= Your goal =
Copy out each line of the listing below in which the string "toolbar" occurs.

= Dataset records =

========================================

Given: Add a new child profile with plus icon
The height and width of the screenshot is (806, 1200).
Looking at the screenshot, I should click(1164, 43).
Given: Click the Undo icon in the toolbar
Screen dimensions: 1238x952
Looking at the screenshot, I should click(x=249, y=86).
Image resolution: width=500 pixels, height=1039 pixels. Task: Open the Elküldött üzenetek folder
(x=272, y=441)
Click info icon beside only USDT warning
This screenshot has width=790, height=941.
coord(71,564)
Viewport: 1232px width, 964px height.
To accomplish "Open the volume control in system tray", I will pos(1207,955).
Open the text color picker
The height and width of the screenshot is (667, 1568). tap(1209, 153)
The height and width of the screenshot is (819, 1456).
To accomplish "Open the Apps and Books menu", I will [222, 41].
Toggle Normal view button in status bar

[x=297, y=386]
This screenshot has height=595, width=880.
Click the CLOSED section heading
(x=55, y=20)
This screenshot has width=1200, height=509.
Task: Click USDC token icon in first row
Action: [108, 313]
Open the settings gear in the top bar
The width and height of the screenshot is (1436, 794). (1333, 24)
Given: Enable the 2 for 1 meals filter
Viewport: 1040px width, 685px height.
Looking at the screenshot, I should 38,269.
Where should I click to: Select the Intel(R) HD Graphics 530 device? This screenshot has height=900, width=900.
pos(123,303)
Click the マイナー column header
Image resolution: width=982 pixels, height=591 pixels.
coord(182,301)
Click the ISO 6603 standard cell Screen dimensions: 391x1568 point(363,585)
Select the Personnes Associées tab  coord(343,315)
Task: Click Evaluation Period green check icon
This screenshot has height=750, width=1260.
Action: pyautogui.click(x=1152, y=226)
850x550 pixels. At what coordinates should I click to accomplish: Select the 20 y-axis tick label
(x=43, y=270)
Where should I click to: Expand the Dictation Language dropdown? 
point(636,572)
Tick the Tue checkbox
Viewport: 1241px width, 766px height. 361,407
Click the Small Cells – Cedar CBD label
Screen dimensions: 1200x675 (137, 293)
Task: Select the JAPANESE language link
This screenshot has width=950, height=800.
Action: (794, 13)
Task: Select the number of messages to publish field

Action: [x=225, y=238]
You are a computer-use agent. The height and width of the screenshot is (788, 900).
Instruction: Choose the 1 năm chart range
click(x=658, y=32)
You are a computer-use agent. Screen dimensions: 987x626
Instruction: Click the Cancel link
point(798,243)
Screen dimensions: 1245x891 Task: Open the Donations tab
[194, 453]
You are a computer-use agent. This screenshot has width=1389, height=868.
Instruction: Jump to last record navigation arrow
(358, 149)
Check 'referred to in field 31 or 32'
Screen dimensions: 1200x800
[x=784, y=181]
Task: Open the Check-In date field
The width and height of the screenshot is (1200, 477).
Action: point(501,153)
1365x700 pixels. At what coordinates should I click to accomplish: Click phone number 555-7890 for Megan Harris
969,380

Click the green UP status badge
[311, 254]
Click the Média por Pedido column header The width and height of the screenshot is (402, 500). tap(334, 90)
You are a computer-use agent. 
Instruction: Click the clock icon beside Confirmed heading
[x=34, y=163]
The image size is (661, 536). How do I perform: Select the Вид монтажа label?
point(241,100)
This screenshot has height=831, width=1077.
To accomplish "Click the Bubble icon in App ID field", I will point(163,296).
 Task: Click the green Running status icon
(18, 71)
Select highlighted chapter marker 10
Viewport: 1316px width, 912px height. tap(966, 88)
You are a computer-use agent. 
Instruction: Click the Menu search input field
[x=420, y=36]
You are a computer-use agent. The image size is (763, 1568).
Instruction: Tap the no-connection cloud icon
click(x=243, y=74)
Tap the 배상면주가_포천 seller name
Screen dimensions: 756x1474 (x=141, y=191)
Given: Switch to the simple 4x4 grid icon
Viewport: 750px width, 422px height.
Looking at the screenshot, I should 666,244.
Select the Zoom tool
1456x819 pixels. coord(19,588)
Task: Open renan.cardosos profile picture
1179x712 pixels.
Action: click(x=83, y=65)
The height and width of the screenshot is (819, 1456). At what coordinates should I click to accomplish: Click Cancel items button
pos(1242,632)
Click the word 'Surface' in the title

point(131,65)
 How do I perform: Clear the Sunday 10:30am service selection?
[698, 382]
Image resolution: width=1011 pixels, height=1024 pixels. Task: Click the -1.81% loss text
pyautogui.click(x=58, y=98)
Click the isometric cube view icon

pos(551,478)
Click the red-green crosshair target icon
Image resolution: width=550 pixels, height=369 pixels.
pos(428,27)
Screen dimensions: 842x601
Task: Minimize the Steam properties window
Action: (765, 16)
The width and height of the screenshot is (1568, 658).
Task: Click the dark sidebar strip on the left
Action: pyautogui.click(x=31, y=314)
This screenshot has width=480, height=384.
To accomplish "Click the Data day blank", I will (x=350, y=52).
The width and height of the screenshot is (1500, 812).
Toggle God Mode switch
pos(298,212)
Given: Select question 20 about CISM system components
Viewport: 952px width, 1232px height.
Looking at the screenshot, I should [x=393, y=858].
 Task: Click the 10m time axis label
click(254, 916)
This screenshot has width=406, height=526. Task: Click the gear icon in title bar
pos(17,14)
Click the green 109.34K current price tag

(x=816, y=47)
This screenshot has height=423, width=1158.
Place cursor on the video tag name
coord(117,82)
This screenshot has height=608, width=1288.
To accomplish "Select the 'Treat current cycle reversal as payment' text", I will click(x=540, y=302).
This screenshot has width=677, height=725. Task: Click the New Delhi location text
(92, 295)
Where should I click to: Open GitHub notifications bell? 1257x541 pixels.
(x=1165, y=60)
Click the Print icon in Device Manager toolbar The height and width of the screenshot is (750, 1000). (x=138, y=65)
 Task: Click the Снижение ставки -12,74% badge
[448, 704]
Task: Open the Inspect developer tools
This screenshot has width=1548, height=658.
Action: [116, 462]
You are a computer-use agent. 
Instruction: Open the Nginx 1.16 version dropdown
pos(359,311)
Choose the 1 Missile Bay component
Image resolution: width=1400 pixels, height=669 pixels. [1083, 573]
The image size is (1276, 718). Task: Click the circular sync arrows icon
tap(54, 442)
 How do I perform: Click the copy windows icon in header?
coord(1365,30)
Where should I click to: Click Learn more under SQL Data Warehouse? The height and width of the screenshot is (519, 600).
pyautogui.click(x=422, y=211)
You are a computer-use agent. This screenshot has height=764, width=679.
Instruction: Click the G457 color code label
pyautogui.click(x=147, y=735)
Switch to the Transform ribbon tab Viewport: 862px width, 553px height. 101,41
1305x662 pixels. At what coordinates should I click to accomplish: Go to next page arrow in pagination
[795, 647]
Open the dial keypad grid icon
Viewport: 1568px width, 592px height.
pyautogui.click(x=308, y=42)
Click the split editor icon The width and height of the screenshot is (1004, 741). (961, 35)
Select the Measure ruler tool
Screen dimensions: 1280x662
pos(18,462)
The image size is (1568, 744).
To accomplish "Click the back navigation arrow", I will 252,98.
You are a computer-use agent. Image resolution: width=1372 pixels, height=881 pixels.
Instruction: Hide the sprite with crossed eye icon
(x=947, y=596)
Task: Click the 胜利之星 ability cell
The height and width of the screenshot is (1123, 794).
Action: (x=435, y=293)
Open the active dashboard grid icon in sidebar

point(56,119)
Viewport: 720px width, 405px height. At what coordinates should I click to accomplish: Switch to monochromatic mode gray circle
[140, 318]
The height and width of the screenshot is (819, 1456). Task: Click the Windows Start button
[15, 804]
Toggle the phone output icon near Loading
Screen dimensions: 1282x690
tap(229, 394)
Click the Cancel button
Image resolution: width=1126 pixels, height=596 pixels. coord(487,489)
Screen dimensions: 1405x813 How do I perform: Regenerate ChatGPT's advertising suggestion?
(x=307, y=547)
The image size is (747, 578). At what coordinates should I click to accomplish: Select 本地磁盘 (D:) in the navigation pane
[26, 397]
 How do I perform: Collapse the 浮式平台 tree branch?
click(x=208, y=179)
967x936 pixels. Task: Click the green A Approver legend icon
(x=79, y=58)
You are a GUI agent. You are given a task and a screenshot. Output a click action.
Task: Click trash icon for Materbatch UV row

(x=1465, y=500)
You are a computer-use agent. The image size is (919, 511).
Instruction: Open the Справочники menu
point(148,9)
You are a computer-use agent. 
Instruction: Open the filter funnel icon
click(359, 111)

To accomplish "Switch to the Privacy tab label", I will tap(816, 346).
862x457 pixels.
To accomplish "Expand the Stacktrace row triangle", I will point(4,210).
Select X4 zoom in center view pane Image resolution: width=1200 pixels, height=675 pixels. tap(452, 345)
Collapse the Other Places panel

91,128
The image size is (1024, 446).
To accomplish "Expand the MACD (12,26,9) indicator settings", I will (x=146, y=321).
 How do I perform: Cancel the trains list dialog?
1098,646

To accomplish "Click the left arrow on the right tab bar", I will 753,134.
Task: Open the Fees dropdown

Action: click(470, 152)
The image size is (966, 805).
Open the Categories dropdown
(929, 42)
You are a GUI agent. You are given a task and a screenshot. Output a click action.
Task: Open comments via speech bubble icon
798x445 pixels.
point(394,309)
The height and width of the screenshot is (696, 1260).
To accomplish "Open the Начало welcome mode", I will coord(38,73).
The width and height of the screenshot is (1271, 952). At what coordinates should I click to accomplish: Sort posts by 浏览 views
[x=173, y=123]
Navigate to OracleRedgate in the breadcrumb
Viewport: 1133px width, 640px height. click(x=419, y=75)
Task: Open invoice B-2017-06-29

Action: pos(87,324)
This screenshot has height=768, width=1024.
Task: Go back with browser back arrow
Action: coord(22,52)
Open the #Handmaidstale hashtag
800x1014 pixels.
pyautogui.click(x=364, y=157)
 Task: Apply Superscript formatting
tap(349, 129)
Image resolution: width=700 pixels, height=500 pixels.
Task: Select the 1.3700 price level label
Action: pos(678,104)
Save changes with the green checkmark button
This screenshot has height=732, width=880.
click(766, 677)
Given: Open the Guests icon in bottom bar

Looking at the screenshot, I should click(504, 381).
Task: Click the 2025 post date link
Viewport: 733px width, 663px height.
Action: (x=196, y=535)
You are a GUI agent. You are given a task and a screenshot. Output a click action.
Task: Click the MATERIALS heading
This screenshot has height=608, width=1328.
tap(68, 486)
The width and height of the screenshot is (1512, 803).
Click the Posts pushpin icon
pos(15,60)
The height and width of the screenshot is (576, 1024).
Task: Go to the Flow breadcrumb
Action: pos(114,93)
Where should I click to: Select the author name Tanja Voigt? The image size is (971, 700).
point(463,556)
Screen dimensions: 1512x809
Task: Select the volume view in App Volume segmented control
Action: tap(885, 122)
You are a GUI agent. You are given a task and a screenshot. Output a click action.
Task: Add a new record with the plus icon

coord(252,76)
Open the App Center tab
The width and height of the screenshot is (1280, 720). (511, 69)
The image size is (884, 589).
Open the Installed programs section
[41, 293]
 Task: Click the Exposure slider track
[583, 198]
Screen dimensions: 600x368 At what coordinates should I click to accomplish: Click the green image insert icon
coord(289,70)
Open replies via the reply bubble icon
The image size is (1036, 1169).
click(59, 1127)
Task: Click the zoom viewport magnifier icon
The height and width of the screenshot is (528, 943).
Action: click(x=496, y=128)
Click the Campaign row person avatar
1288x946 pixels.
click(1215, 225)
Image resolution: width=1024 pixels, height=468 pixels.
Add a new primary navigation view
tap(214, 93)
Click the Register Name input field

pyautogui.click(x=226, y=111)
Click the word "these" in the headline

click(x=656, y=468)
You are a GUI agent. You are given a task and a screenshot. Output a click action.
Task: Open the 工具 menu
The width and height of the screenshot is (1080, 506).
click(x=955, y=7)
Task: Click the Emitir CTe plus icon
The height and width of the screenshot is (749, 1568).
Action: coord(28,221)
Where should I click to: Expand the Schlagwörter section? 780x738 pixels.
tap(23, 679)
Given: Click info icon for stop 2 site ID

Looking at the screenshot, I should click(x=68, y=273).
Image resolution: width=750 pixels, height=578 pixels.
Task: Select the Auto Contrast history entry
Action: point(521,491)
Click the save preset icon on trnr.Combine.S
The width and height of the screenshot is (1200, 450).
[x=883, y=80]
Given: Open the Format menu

========================================

= Response area =
Given: Click the Undo icon in the toolbar
Click the Print icon in Device Manager toolbar The height and width of the screenshot is (750, 1000). (x=138, y=65)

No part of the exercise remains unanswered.